Recent opinion polls show Pinera, 67, with a wide lead over his seven rivals in the Nov. 19 first-round election. Pinera would also beat his two closest contenders, leftists Alejandro Guillier and Beatriz Sanchez, in a runoff if no candidate receives at least 50 percent of the vote, according to pollster CEP last week.

Guillier, the frontrunner on the left, has yet to put a price tag on his proposals, which track the policies of outgoing center-left President Michelle Bachelet. Sanchez has proposed a $13.4 billion plan of deeper social and economic reforms, paid for in part by a tax on the “super-rich.”

The 67-year-old Pinera, a billionaire who has campaigned on a program of fiscal austerity, is benefiting from disenchantment with Bachelet, whose program of progressive reforms coincided with a downturn in the price of copper, which can account for as much as 15 percent of gross domestic product in Chile, the world’s top producer.

“Half of the financing for my program will come from reallocations drawn from ineffective government programs … and a reduction of unnecessary spending in the public sector,” Pinera said in a 124-page paper detailing his proposals.

Pinera’s plan to reform the pension system would cost about $3 billion and include new subsidies to raise pensions for women and the middle class, as well as incentives to encourage workers to retire later, Pinera said in the document.

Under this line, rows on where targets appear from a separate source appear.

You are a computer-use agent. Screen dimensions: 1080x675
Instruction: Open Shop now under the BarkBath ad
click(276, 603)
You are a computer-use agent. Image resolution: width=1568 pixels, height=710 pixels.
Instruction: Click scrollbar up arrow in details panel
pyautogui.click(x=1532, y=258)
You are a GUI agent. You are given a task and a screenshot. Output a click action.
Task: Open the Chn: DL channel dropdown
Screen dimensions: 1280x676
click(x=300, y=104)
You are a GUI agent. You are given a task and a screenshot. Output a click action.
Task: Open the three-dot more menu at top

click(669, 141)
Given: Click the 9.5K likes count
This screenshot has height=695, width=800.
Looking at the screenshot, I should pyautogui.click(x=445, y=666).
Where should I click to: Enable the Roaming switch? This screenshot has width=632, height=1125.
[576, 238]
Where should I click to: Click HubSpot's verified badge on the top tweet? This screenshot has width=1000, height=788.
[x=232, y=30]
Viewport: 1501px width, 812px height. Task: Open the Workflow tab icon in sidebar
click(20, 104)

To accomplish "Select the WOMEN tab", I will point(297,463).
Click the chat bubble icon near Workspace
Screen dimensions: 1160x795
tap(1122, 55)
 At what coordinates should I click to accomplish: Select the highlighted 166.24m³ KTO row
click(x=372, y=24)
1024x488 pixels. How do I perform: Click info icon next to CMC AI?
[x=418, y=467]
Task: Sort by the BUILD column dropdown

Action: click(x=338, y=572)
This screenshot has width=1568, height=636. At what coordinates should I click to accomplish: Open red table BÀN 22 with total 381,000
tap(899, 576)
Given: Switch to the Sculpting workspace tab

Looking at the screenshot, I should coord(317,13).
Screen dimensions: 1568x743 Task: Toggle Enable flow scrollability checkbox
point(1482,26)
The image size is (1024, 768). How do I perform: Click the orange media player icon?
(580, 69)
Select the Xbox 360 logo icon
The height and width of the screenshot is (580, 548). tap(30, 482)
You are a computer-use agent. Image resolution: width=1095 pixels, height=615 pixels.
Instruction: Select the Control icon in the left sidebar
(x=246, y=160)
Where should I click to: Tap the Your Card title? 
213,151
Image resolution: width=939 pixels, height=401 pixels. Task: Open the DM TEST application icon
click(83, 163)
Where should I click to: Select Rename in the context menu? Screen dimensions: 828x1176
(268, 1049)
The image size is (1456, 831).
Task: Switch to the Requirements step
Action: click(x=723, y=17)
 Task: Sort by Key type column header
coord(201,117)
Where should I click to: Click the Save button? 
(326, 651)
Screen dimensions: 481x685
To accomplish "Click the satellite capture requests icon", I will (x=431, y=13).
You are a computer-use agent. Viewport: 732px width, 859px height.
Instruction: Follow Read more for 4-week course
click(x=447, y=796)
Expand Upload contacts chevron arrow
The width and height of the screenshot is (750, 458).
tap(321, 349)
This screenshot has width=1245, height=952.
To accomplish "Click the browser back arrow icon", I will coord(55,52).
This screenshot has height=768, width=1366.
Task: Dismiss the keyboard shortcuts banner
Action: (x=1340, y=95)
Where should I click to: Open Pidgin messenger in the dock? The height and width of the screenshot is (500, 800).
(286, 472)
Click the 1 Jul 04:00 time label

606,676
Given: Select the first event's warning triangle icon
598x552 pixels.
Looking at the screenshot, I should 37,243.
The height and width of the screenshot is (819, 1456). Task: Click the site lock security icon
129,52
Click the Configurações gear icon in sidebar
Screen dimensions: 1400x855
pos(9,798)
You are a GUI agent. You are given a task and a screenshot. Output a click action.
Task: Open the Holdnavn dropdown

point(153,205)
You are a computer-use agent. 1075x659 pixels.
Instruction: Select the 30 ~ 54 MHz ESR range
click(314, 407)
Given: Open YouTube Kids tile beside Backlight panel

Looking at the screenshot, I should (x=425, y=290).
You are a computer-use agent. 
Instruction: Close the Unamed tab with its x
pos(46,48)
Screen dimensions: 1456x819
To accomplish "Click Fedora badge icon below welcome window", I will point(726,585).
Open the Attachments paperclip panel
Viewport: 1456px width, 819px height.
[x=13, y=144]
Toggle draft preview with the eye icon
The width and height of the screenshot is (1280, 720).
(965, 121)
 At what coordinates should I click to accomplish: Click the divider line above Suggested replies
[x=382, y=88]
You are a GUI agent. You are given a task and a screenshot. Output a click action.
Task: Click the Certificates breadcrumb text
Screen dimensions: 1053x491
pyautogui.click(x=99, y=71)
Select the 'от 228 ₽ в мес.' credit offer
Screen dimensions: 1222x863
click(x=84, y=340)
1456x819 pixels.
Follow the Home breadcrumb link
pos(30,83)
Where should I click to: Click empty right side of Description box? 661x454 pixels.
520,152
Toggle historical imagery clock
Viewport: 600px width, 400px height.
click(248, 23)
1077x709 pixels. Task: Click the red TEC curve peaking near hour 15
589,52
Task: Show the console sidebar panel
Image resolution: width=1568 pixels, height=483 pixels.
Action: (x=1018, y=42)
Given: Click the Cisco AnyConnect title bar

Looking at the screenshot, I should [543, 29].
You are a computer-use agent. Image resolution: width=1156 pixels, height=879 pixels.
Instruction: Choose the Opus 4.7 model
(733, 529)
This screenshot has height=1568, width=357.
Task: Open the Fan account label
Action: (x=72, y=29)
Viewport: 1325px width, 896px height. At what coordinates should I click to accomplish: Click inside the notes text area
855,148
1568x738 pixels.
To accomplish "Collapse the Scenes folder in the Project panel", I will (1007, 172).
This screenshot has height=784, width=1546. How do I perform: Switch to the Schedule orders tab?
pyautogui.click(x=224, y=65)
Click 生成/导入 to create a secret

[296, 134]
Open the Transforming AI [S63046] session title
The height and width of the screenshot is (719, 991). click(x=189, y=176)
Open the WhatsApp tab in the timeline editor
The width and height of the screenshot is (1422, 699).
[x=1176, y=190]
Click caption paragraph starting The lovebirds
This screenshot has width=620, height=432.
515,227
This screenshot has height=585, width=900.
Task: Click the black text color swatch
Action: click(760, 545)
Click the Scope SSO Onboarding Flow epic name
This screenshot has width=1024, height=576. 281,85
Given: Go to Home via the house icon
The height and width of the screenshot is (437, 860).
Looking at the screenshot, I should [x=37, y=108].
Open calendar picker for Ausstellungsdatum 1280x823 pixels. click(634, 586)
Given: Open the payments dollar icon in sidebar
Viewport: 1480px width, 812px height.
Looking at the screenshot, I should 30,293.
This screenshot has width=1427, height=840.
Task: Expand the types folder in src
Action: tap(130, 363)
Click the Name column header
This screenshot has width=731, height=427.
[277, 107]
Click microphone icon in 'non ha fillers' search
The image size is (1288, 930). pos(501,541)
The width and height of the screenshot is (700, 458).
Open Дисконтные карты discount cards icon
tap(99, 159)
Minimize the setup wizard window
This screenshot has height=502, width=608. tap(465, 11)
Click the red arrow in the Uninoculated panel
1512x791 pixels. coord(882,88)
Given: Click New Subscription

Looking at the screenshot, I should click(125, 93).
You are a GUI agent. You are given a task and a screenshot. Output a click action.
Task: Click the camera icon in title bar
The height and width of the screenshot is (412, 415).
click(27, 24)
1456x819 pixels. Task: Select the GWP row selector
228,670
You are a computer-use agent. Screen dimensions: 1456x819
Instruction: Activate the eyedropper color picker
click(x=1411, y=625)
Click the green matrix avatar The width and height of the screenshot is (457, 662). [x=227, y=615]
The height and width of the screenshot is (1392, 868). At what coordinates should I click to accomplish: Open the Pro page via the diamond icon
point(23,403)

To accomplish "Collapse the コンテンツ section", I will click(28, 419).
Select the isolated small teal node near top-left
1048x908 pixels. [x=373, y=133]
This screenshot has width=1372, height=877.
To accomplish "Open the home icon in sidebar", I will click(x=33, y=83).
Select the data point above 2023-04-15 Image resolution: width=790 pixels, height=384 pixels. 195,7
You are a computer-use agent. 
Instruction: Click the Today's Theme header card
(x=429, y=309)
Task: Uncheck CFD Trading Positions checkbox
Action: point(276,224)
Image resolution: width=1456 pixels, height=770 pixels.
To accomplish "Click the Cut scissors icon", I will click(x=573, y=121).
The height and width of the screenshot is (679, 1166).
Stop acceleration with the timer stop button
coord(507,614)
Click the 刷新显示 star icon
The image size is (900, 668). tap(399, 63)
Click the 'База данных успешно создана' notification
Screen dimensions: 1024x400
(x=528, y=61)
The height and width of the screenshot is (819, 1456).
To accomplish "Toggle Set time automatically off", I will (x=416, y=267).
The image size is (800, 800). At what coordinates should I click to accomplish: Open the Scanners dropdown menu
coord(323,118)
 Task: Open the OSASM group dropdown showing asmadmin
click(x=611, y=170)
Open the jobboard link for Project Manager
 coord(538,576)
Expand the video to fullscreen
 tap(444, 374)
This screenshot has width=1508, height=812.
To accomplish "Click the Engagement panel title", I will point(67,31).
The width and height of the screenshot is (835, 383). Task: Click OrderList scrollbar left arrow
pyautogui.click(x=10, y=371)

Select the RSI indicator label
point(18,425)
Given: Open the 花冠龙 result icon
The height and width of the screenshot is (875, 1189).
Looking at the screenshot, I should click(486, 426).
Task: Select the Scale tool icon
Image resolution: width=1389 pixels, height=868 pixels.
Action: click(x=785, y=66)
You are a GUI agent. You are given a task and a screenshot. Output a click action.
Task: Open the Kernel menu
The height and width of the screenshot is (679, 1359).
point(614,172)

The current retirement system, introduced in the 1980s during Augusto Pinochet’s dictatorship, was historically seen as a model by many economists, but it has been criticized in recent years on a number of fronts, including what many see as insufficient payouts.

Pinera, a businessman-turned-politician, has also called for a $2.7 billion overhaul of Bachelet’s tax reform, to provide “more certainty and incentives for saving and investment,” as well as $3 billion of investment in hospitals and infrastructure.